Face à ce sujet qu'ils jugent "délicat", certains professeurs ont peur de ne pas trouver les bons mots. "Si on parle de choses dont on n'a pas du tout idée, cela peut affoler, être mal interprété", soulève Véronique, professeure des écoles depuis 22 ans. "Le sujet est très compliqué à aborder. Autant on peut faire de la prévention auprès de ses enfants, autant ce n'est pas simple auprès de ses élèves, car ce doit être bien fait", renchérit Katia, 36 ans, professeure des écoles en CP.
L'âge des élèves est bien évidemment déterminant pour aborder le sujet : on ne s'adresse pas de la même manière à un enfant de 6 ou 9 ans, ou à un adolescent de 12 ou 15 ans. "J'essaye de créer une relation de confiance , pour qu'un élève, s'il le souhaite, puisse se confier", indique Laurent, professeur d'éducation physique et sportive. De par sa discipline, il est davantage sensibilisé sur le rapport à l'élève, et sur le corps. "Je suis vigilant avec mes gestes en gymnastique. Les mauvaises interprétations peuvent vite survenir, il faut avoir le bon comportement", souligne-t-il.
Des livres pour en parler
"Des collègues sont mal à l'aise par rapport à ce sujet, reconnaît Catherine, 56 ans, enseignante et directrice d'une école élémentaire.
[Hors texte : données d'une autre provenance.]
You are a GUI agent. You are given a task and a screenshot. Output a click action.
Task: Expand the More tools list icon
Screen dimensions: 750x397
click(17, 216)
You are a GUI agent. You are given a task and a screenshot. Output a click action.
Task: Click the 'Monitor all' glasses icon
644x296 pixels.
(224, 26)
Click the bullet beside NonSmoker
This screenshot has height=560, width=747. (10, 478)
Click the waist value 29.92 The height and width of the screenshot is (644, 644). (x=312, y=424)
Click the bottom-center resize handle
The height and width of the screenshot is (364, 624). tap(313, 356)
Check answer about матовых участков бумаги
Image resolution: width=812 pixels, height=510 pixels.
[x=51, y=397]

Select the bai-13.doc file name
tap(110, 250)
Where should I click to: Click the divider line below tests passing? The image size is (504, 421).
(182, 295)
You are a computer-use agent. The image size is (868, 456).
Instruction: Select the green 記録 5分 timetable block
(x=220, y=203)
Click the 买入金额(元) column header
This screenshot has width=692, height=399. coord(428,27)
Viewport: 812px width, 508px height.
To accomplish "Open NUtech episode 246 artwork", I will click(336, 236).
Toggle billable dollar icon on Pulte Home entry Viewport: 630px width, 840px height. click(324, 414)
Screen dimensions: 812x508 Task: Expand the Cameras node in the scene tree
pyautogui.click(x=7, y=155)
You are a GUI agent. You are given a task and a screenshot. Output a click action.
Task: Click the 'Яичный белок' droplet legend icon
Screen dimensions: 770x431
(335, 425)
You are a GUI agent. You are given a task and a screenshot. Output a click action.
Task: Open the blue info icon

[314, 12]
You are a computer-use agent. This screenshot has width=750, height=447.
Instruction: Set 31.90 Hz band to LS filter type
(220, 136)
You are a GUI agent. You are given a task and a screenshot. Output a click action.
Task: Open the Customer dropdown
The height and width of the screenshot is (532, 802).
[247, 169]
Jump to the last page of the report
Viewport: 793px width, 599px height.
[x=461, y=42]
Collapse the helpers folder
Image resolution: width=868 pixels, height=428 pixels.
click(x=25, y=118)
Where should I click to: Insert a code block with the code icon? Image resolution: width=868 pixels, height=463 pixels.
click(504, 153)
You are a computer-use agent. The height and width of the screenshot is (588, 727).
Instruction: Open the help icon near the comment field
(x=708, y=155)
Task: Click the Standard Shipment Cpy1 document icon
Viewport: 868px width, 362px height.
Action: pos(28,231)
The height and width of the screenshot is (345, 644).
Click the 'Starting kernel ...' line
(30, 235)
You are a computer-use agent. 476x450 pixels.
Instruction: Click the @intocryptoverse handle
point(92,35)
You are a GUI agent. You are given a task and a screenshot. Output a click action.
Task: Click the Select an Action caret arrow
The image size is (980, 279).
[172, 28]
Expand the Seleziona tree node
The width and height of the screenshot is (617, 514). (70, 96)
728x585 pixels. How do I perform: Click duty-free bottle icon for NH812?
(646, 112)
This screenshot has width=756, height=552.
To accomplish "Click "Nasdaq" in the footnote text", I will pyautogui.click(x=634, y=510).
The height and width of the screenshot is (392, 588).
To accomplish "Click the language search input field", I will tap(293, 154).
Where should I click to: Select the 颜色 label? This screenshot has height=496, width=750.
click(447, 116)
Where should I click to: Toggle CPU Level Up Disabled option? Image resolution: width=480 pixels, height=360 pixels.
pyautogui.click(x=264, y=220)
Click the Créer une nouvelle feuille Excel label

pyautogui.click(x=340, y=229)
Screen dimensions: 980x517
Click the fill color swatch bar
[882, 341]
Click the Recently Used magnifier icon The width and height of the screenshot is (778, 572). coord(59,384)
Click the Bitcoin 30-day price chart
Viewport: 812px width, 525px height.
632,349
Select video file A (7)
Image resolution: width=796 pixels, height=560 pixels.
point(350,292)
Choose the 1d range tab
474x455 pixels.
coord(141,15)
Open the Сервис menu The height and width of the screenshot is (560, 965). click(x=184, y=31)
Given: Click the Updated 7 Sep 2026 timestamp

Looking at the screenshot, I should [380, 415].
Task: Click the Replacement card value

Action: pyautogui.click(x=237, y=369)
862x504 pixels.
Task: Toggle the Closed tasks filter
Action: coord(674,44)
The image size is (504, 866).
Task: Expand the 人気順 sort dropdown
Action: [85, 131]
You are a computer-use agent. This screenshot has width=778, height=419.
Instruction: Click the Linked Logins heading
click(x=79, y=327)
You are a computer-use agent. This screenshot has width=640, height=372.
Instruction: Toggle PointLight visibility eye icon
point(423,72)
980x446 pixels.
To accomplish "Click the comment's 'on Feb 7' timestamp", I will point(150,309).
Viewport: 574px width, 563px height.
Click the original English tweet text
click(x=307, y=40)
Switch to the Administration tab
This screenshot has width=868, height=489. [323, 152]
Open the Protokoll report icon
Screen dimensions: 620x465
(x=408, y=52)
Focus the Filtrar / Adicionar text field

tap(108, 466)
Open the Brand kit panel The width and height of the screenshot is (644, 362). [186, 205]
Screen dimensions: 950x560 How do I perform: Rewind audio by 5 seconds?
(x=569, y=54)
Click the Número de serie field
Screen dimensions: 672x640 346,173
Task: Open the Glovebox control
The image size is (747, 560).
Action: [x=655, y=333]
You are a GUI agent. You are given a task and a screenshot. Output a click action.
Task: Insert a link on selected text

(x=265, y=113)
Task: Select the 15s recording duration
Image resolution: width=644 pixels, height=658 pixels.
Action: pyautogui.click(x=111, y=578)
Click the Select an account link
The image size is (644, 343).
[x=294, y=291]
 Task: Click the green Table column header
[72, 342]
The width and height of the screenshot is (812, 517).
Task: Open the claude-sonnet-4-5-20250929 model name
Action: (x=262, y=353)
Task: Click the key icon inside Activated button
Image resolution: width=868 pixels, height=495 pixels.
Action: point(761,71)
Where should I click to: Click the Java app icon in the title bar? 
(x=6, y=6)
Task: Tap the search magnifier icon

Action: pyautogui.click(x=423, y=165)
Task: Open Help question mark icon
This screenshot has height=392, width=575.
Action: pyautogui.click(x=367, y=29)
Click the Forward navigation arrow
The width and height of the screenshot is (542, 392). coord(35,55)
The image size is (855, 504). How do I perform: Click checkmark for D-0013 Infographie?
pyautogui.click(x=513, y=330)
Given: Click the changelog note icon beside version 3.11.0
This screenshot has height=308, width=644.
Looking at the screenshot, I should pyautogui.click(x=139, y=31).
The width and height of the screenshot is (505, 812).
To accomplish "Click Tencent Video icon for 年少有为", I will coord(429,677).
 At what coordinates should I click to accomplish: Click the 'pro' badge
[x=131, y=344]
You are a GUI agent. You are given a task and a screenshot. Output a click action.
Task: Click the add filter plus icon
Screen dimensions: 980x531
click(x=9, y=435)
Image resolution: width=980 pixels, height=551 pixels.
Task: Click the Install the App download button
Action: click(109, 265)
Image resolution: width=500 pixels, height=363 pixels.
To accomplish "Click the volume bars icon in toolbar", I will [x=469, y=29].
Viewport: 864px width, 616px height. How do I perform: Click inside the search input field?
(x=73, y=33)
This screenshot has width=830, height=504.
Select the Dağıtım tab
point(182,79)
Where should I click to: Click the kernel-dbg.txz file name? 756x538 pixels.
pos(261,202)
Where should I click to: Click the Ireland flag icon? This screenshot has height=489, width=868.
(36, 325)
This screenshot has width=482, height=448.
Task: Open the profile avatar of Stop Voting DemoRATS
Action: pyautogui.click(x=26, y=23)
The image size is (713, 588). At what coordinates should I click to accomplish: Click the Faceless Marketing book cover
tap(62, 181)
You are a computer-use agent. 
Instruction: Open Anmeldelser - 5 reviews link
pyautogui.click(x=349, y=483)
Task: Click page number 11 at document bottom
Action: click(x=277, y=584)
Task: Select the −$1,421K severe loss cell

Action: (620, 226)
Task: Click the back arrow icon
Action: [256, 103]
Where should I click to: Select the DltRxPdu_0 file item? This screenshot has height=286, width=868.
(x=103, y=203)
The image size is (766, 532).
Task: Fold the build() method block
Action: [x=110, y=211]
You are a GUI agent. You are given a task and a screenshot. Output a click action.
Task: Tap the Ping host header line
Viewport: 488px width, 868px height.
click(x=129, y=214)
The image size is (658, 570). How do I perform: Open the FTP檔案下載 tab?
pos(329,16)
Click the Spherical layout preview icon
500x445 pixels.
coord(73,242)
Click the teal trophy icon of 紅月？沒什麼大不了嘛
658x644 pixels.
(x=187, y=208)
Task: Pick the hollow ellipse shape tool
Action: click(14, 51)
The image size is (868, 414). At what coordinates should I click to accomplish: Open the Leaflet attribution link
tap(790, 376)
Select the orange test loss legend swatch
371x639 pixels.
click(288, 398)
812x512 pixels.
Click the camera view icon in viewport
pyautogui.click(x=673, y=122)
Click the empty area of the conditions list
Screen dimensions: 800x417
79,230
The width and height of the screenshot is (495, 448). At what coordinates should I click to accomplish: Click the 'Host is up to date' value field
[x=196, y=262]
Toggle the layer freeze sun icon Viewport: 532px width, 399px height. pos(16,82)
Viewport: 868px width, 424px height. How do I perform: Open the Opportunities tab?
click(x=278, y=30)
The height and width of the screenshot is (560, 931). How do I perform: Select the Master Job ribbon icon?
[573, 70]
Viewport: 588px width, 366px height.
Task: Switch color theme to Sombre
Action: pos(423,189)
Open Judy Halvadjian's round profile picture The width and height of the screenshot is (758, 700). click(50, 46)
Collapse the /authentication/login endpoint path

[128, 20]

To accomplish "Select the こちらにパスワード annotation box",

On n'a pas de formation qui permette de prendre du recul, il faut réagir avec nos tripes, et donc avec nos maladresses."
Catherine elle-même avoue qu'elle aurait du mal à aborder le sujet directement avec ses élèves de CM2, mais elle réfléchit à des façons de le faire. "Actuellement, chaque semaine, je fais choisir à mes élèves un article dans un journal pour leur âge. Si l'un d'eux choisissait un article sur ce thème, je pourrais élargir le débat."
D'autres solutions sont avancées. "On peut sensibiliser sur cette question avec des livres, comme la série des Max et Lili [notamment avec Lili a été suivie]", suggère Adrien, professeur des écoles spécialisé. Avant de souligner : "Car si on n'en parle pas, c'est comme si ça faisait peur."
Le professeur dont le collègue a été interpellé confirme : "La cellule de veille était indispensable. Des élèves avaient besoin de parler. Plusieurs mois après, certains d'entre eux étaient inquiets parce que des professeurs participaient au voyage scolaire." Les élèves ont été rassurés. L'infirmière scolaire s'est à nouveau mobilisée. "C'est important : en tant que professeur, on ne peut pas tout faire. Mais il est vrai qu'on pourrait être davantage sensibilisé à ces questions, notamment pour apprendre à agir dans l'urgence." Pour l'instant, chacun s'adapte comme il peut.